■ Task directions ■
Scan the entries below and extract each line with the word "pixels" in it.

■ Dataset excerpts ■
* * *
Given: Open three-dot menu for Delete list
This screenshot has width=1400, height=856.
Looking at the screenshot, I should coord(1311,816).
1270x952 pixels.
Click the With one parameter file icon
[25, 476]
* * *
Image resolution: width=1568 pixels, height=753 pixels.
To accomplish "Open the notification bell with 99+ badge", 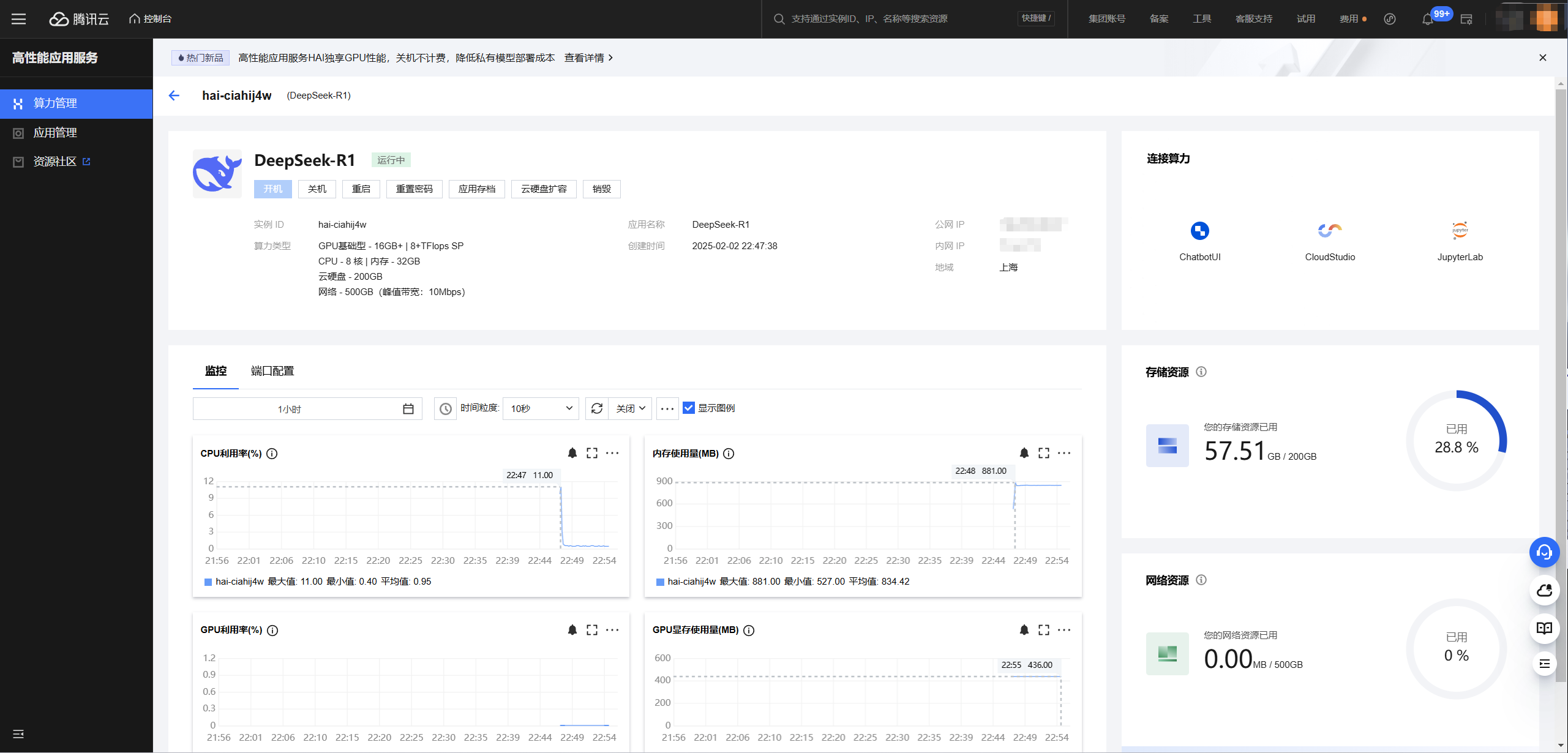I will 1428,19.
* * *
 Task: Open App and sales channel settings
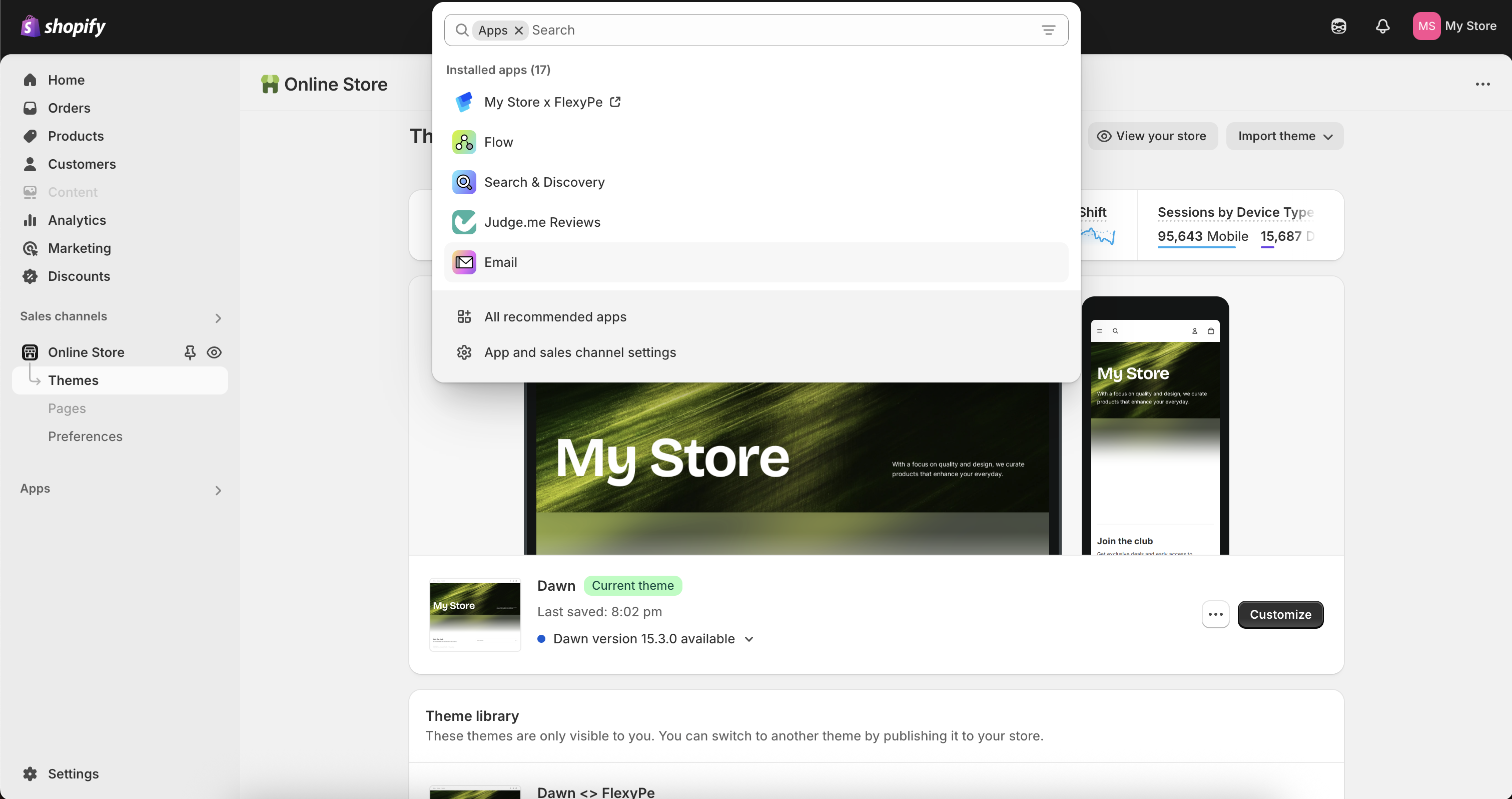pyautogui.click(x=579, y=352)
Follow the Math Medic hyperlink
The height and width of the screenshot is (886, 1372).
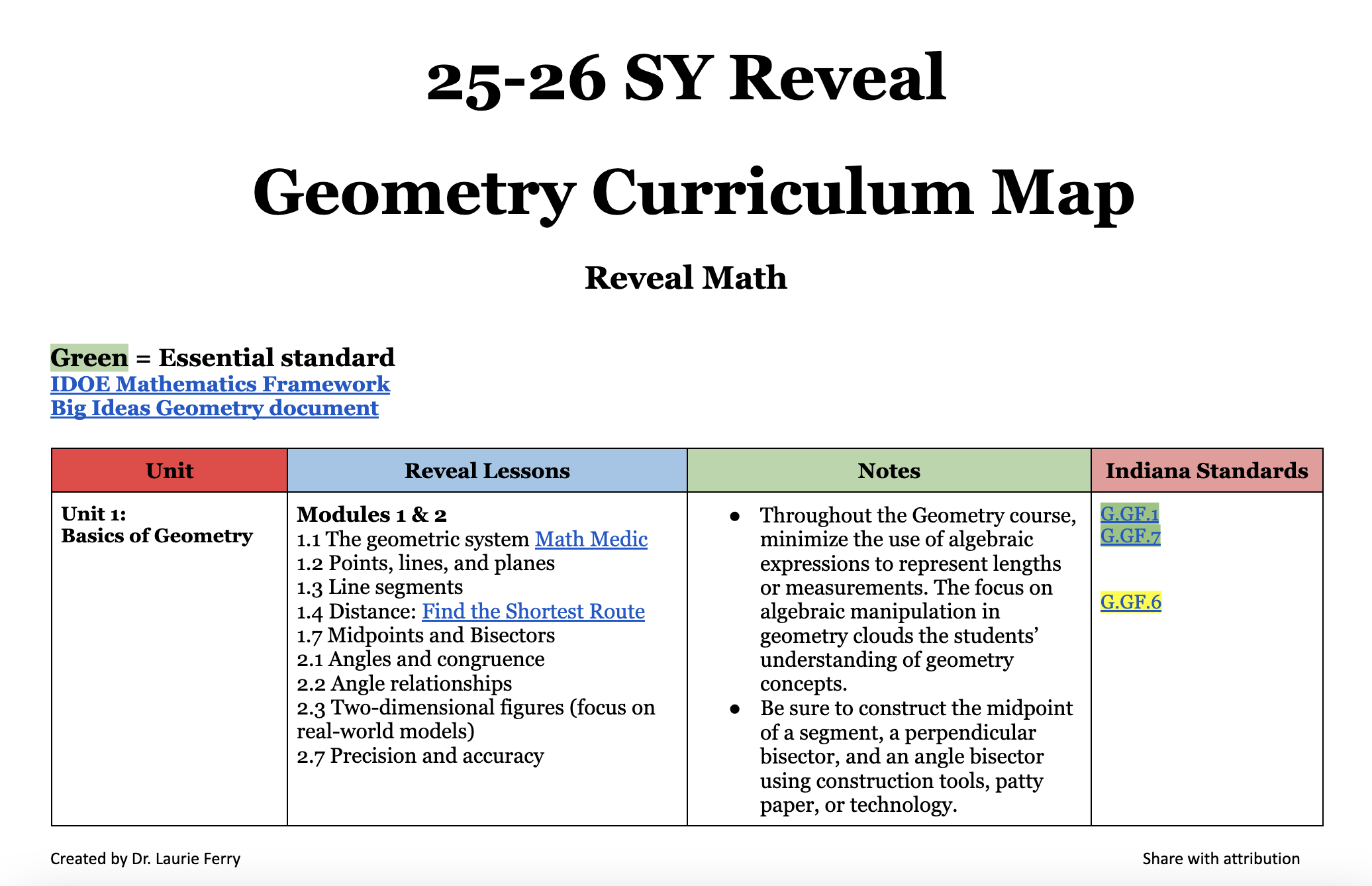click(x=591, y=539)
* * *
■ Exercise answer ■
1270x952 pixels.
Image resolution: width=1568 pixels, height=753 pixels.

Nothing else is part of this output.